You are right there. I had lost my parents and my partner and both times it was grim, but I had no idea that the loss of a child of any age is so literally devastating, overwhelming beyond anything I have ever felt. Coming on here at first I felt worse, seeing so much grief. Within days though I began to realise that actually I wasn’t the only one to feel like I did. That feeling of recognition between us all has been a chink of light for me. Seeing what others, who are further down the path, contribute and how they have survived is like a beacon of hope for me. I don’t know anybody else who has lost a child at all so without this place I would be thinking that my thoughts and emotions were way off the scale, but now I know we all struggle to manage losing the children we brought into the world. There’s no easy answers but there is understanding and sharing. X
Hi all the last two days .i feel very sad very angry .we all dont deserve this .i feel my hearts ripped out just want sam back i feel i cant breath its so wrong zoe x
This just sums it up for all of us
Love to all from Michelle xxxx
I have been reading all your post
On Thursday it will be my Louise’s birthday the first one without her.I won’t say would have but will be 45.I hope it’s the build up that’s worst because at the moment I can’t think of anything else
I remember like yesterday the day she was born.It was a really hot day and the buses were on strike. Funny how I forgot about it and what triggers memories
The memories just remind us of how wonderful our children were and how empty life is without them.

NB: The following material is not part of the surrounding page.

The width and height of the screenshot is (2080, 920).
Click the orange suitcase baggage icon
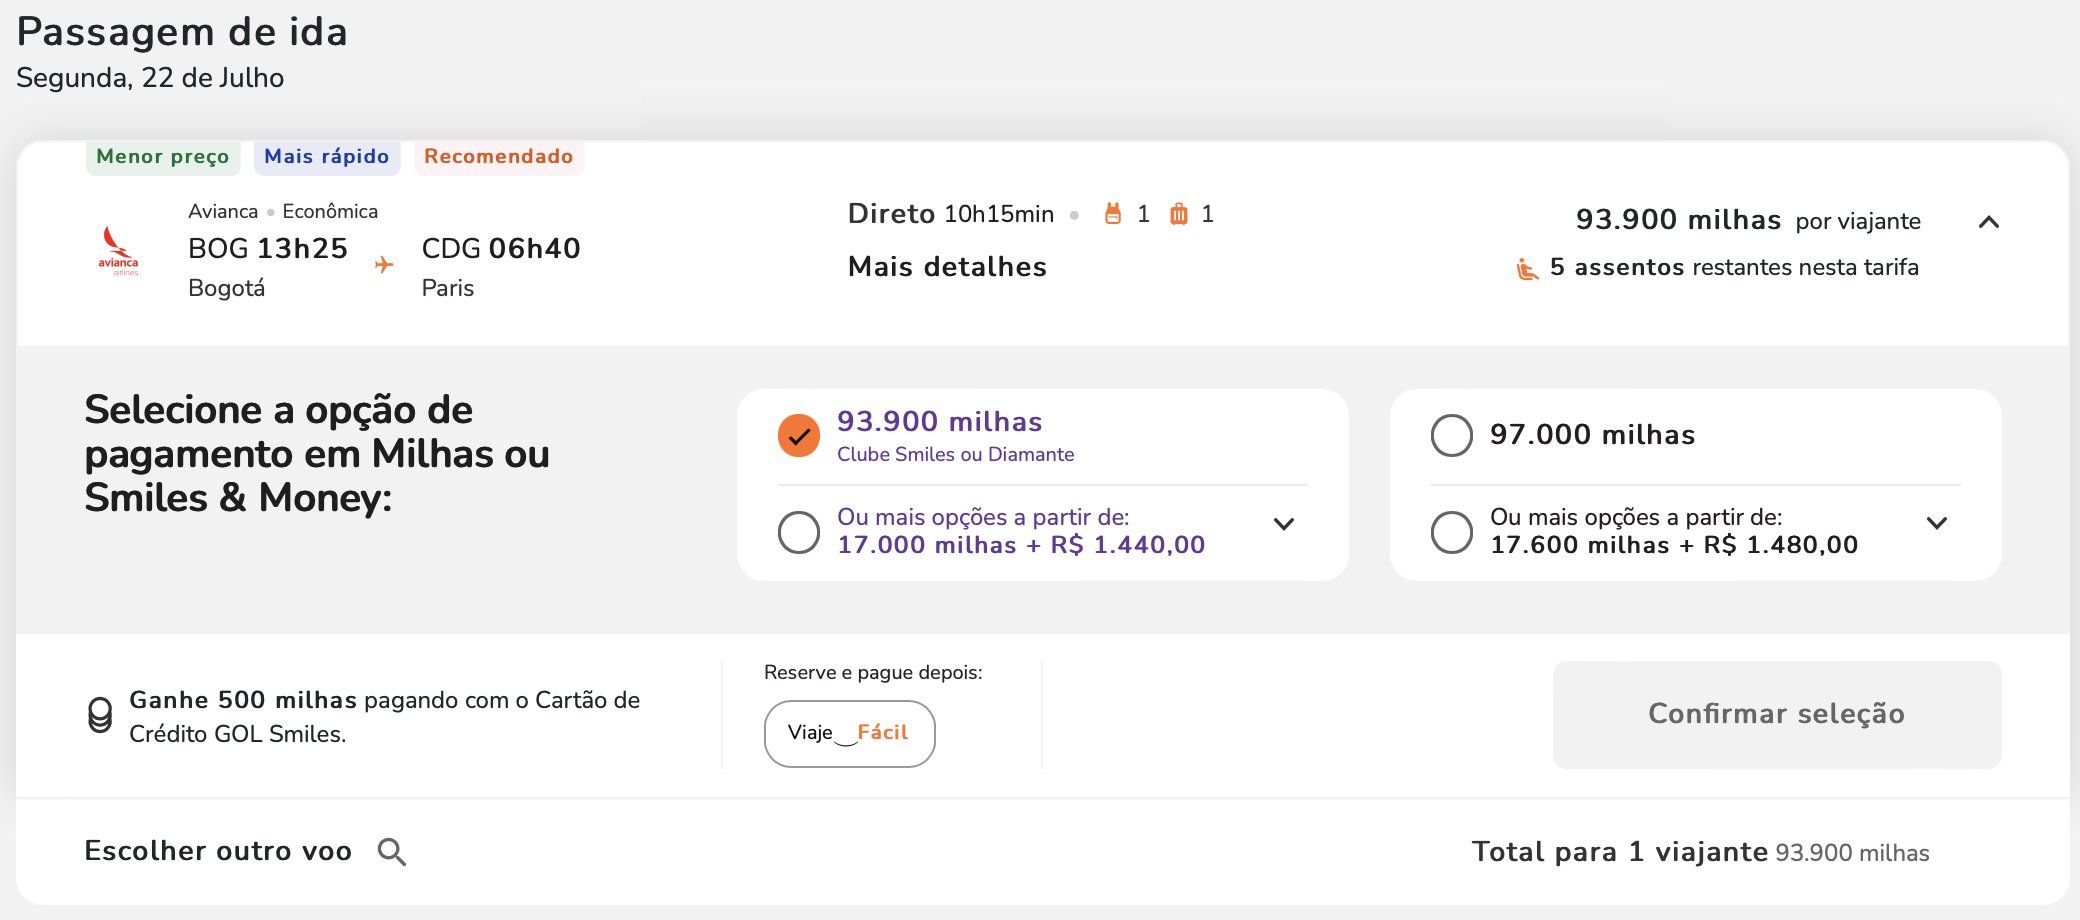tap(1179, 214)
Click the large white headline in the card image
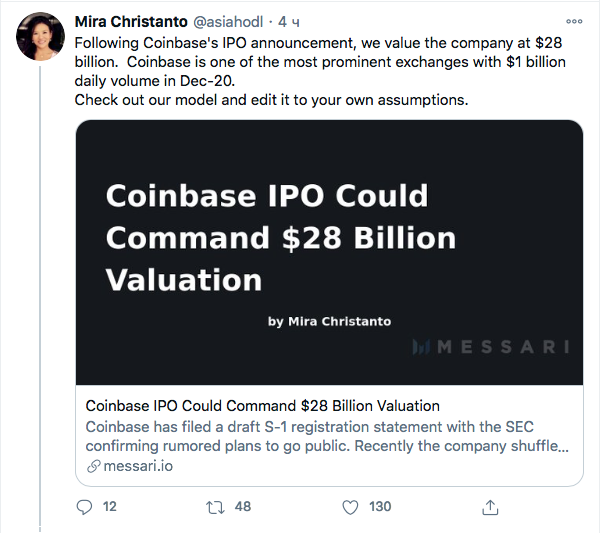Viewport: 602px width, 533px height. point(280,237)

Yes the build up is worse than the actual day.
Be kind to yourself and take comfort from all friends here thinking of you.
Much love Kate x
I hope thursday is bearable for you Kath, we will all be thinking of you. Andrew’s birthday is not until 5th July. He was my summer baby…my other son is my winter baby, born in November.
I went to see Ewan today. Since becoming adults the two haven’t really seen much of each other. Seeing him today it was as if nothing was wrong…in his life. No mention of Andrew, unless I mentioned him.
I came away feeling more bereft than ever. I love both my sons but Andrew was on the same wavelength as me. I miss him more than I ever believed it was possible to miss a person. Knowing I’m never going to see him again is almost unbearable…I know I’ll survive but today I don’t know how I will.
How do we live knowing we’ll never see our babies again?? This is torture.
Sorry to be so down and depressing but I so unhappy and sad.
Love Sue xxxx
Dear Sue, this is why losing a child is so much worse than any other loss. They are our babies, we brought them into the world after carrying them for 9 months or whatever, we were there when they took their first breath, we watched them grow and learn to walk and talk, on through their lives, we cared for them, we love them like nothing else in creation, we would do ANYTHING to protect them. And in the end we couldn’t. And we can’t take it, it’s too much.